Repeat the data below exactly, dropping any pictures it holds.

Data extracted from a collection
______________________________

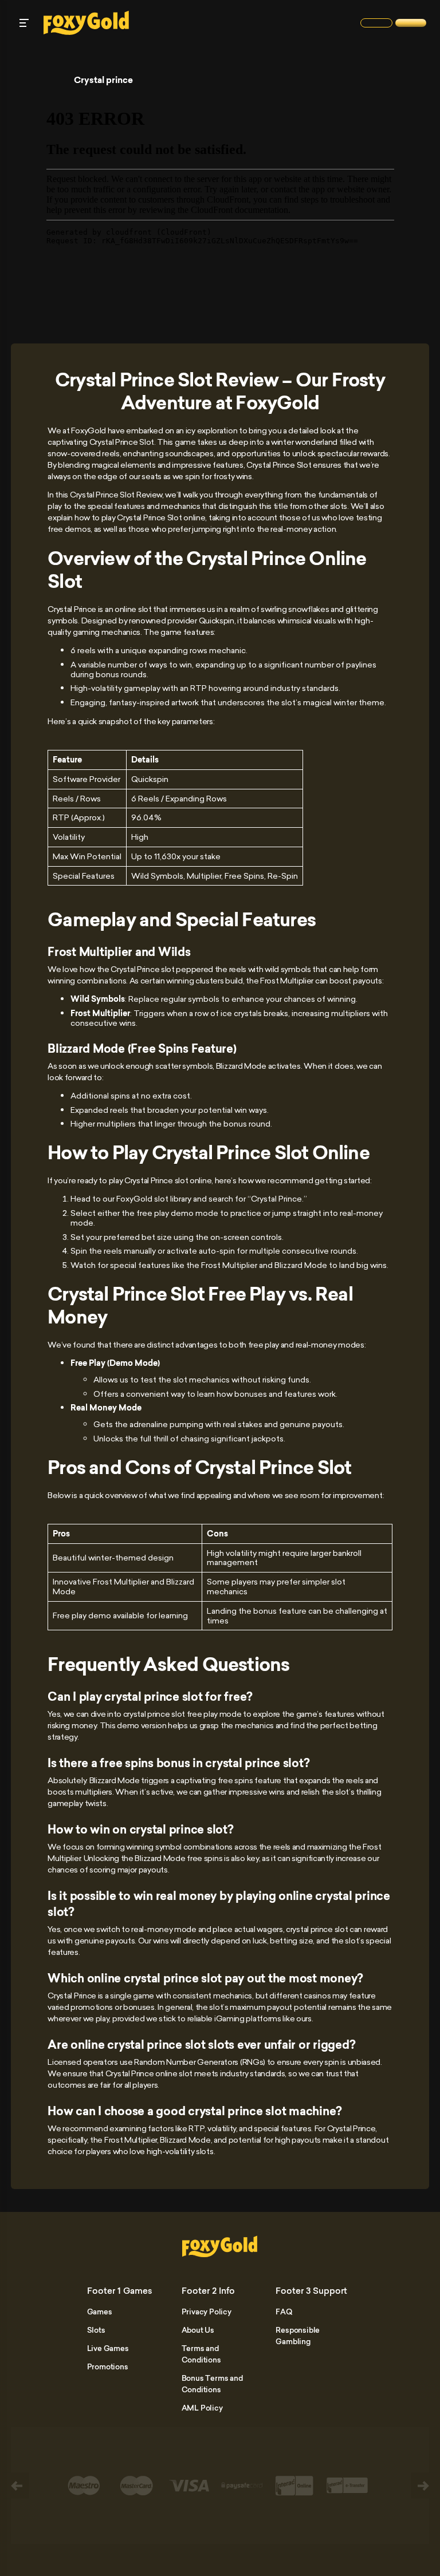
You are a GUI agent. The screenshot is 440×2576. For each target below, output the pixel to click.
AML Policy (202, 2408)
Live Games (108, 2348)
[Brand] (376, 22)
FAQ (284, 2311)
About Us (198, 2330)
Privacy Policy (206, 2311)
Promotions (107, 2366)
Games (99, 2311)
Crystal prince (103, 80)
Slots (96, 2330)
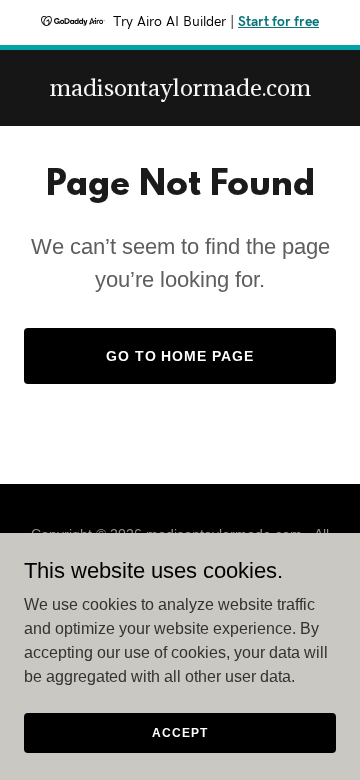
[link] (180, 90)
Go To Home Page (180, 356)
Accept (179, 732)
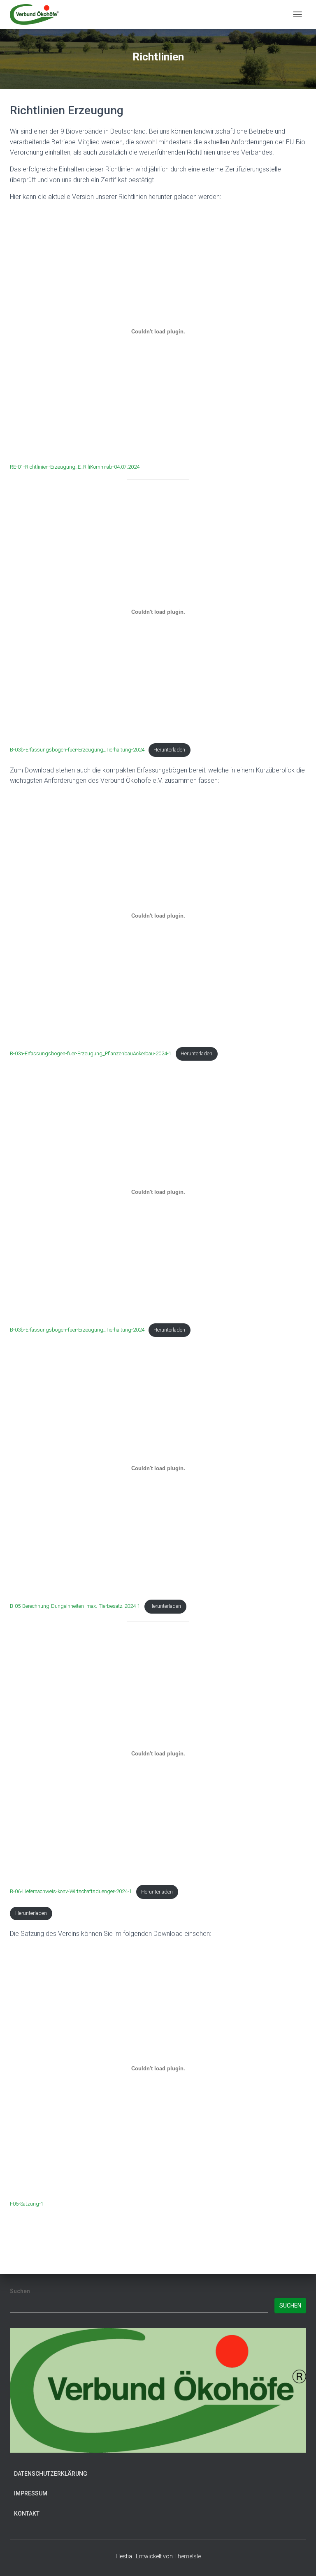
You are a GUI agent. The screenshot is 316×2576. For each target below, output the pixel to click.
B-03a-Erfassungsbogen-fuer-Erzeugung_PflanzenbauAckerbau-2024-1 (91, 1053)
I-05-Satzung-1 (27, 2204)
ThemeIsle (187, 2556)
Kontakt (27, 2513)
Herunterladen (169, 750)
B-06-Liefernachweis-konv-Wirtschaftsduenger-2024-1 (71, 1892)
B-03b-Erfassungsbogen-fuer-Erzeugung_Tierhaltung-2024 (77, 750)
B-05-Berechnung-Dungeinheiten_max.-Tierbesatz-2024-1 (75, 1606)
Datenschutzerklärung (50, 2473)
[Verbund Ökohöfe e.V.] (37, 14)
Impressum (30, 2493)
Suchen (20, 2291)
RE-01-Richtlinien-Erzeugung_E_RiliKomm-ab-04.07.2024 (74, 467)
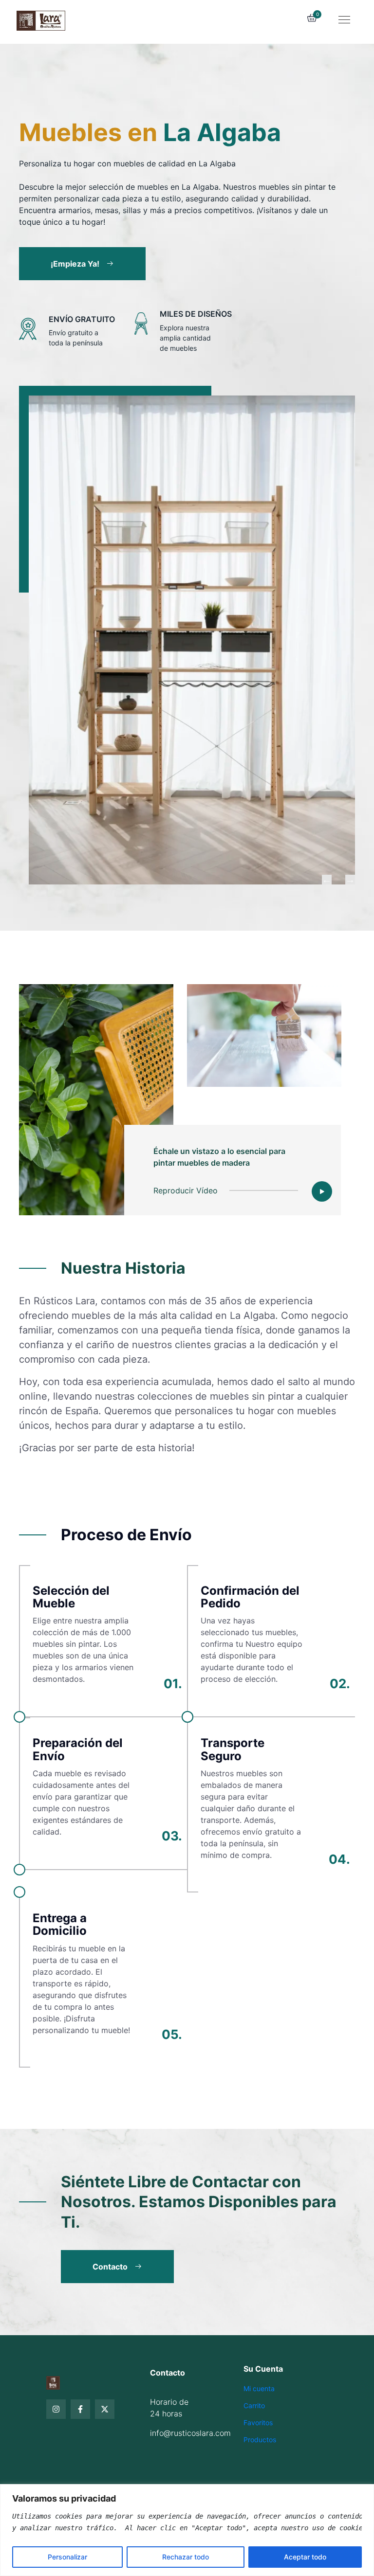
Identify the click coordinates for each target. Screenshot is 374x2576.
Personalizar (67, 2557)
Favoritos (258, 2422)
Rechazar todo (185, 2557)
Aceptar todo (305, 2557)
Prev (327, 879)
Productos (259, 2439)
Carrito (254, 2405)
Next (350, 879)
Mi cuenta (259, 2388)
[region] (187, 2530)
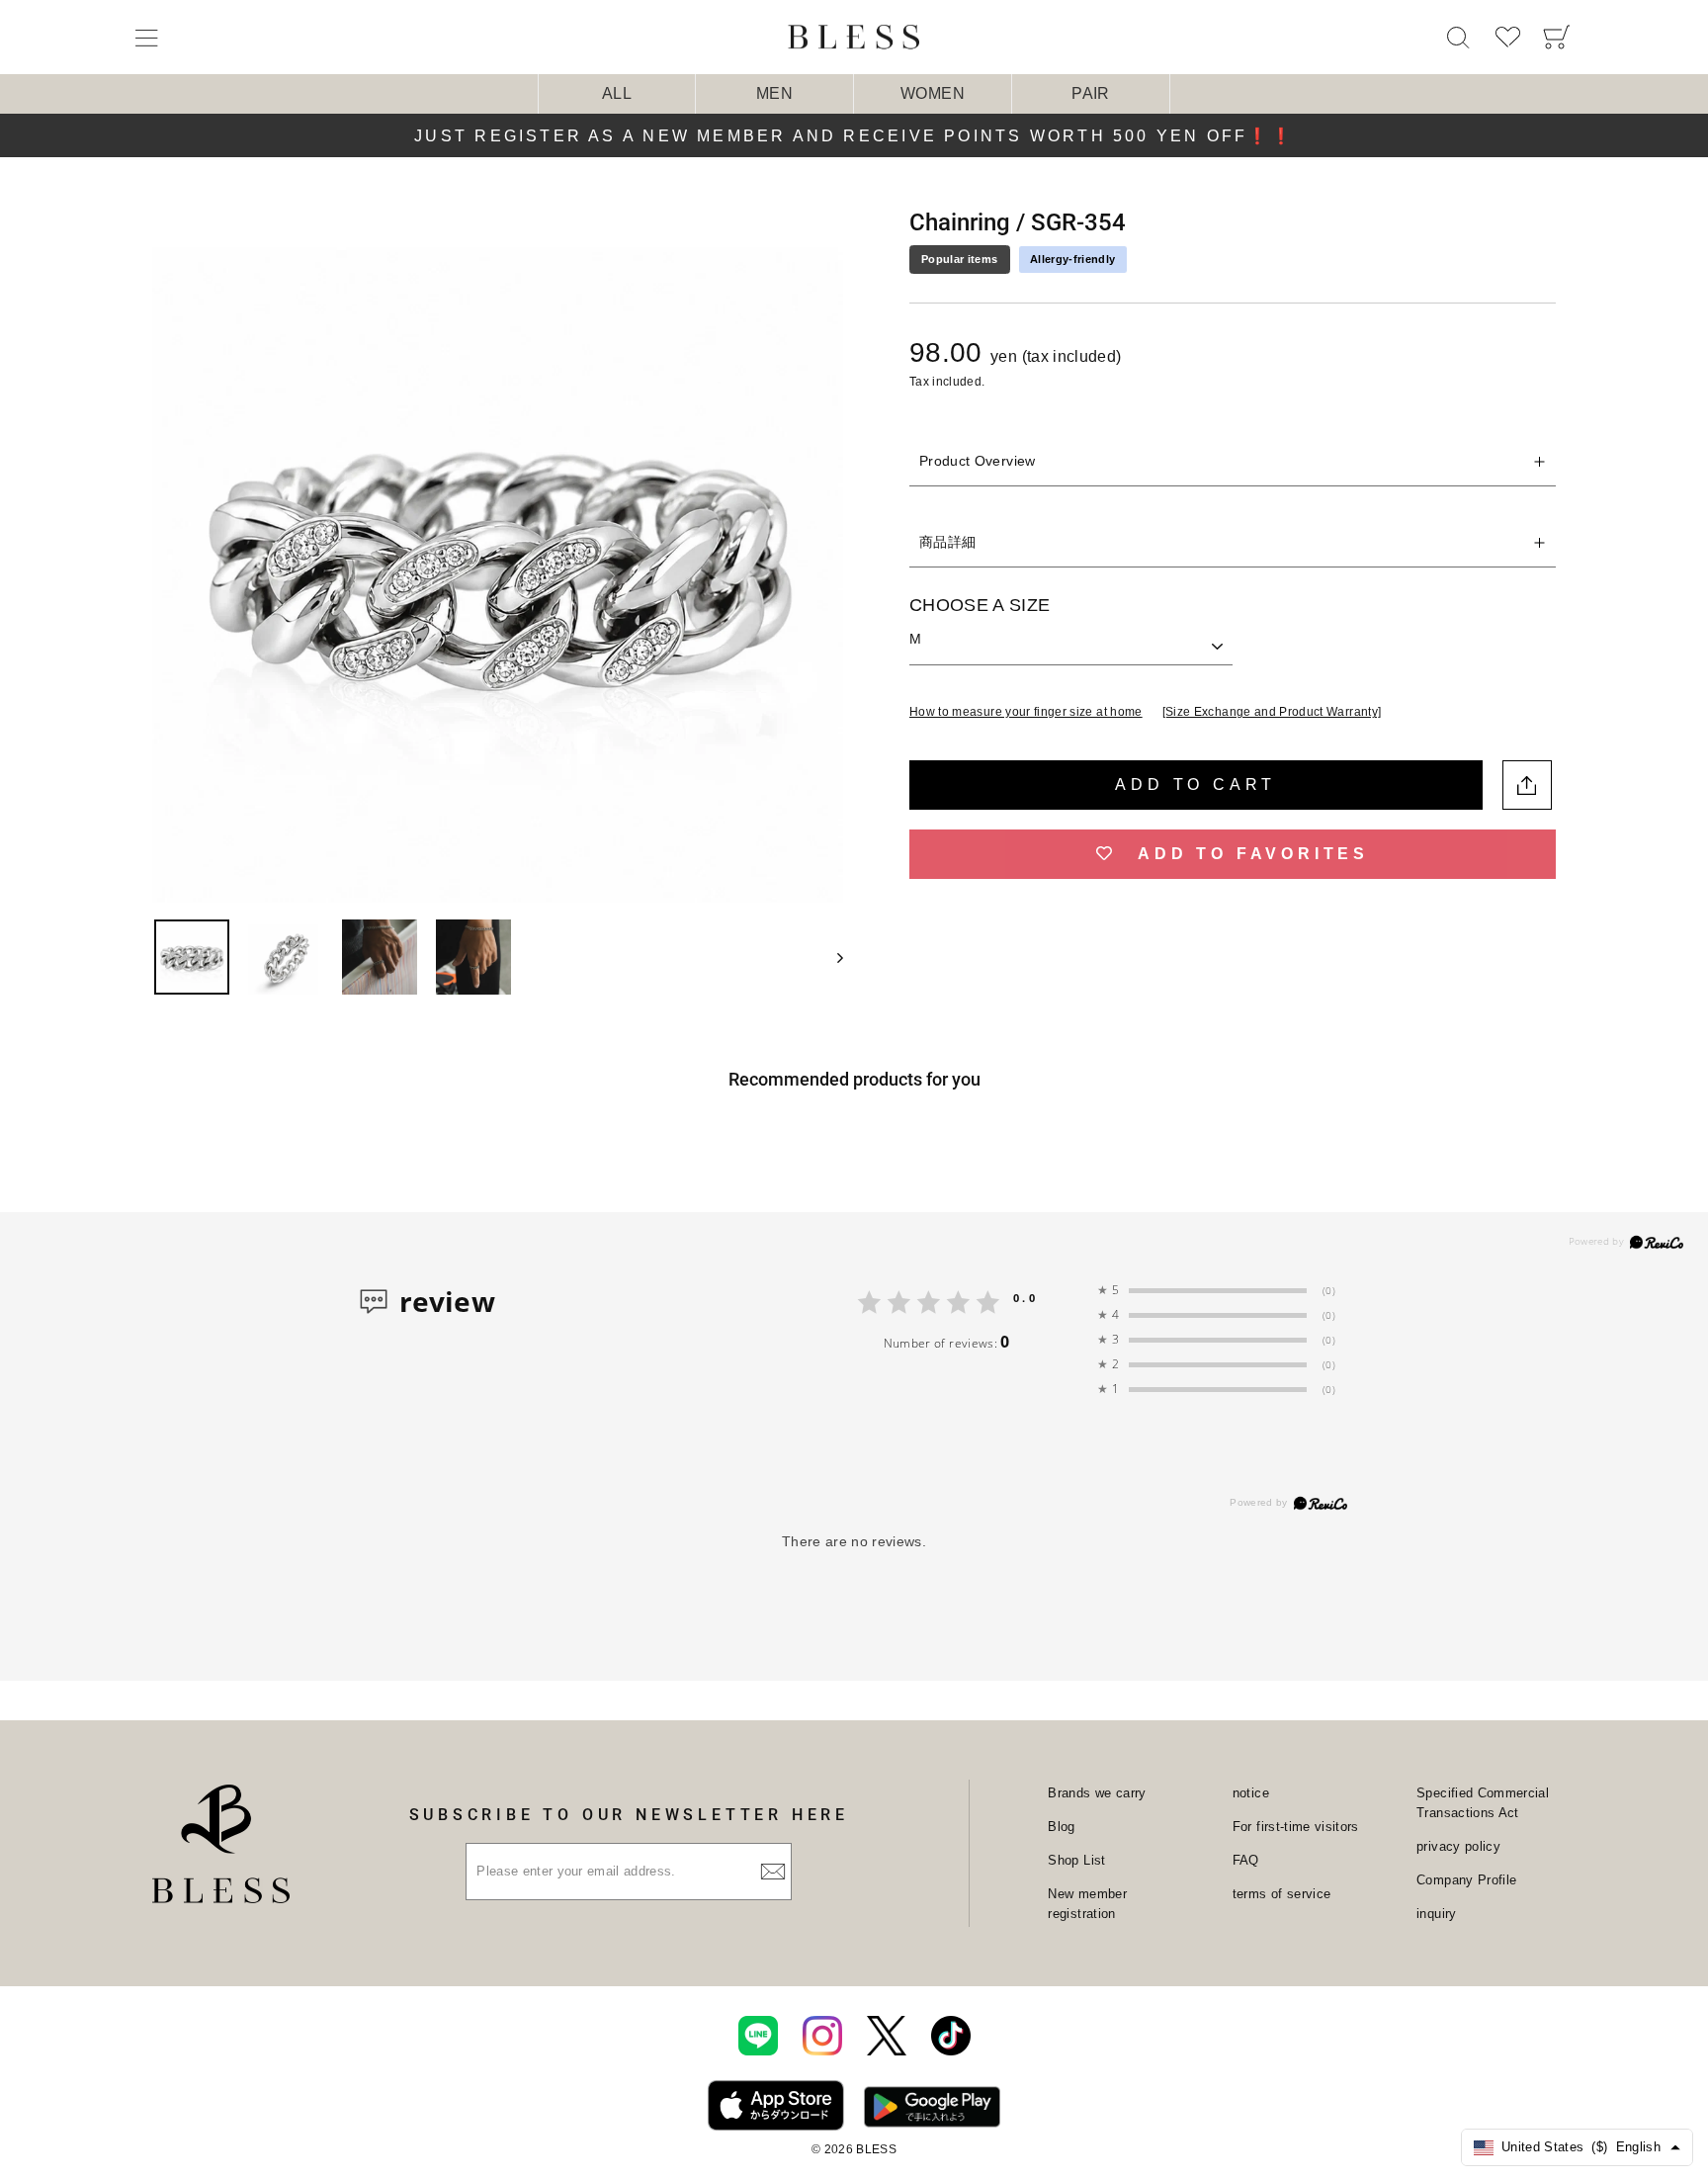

______________________________

_SOLUTION TO THIS PROBLEM:_
You are a GUI agent. The screenshot is 440×2576. For each target below, output the pixel to click.
AML Policy (202, 2408)
Live Games (108, 2348)
[Brand] (376, 22)
FAQ (284, 2311)
About Us (198, 2330)
Privacy Policy (206, 2311)
Promotions (107, 2366)
Games (99, 2311)
Crystal prince (103, 80)
Slots (96, 2330)
[link] (180, 90)
Go To Home Page (180, 356)
Accept (179, 732)
You are a GUI agent. The screenshot is 316×2576. For each target below, output the pixel to click.
B-03a-Erfassungsbogen-fuer-Erzeugung_PflanzenbauAckerbau-2024-1 (91, 1053)
I-05-Satzung-1 (27, 2204)
ThemeIsle (187, 2556)
Kontakt (27, 2513)
Herunterladen (169, 750)
B-06-Liefernachweis-konv-Wirtschaftsduenger-2024-1 (71, 1892)
B-03b-Erfassungsbogen-fuer-Erzeugung_Tierhaltung-2024 (77, 750)
B-05-Berechnung-Dungeinheiten_max.-Tierbesatz-2024-1 (75, 1606)
Datenschutzerklärung (50, 2473)
[Verbund Ökohöfe e.V.] (37, 14)
Impressum (30, 2493)
Suchen (20, 2291)
RE-01-Richtlinien-Erzeugung_E_RiliKomm-ab-04.07.2024 (74, 467)
Identify the click coordinates for each target. Screenshot is 374x2576.
Personalizar (67, 2557)
Favoritos (258, 2422)
Rechazar todo (185, 2557)
Aceptar todo (305, 2557)
Prev (327, 879)
Productos (259, 2439)
Carrito (254, 2405)
Next (350, 879)
Mi cuenta (259, 2388)
[region] (187, 2530)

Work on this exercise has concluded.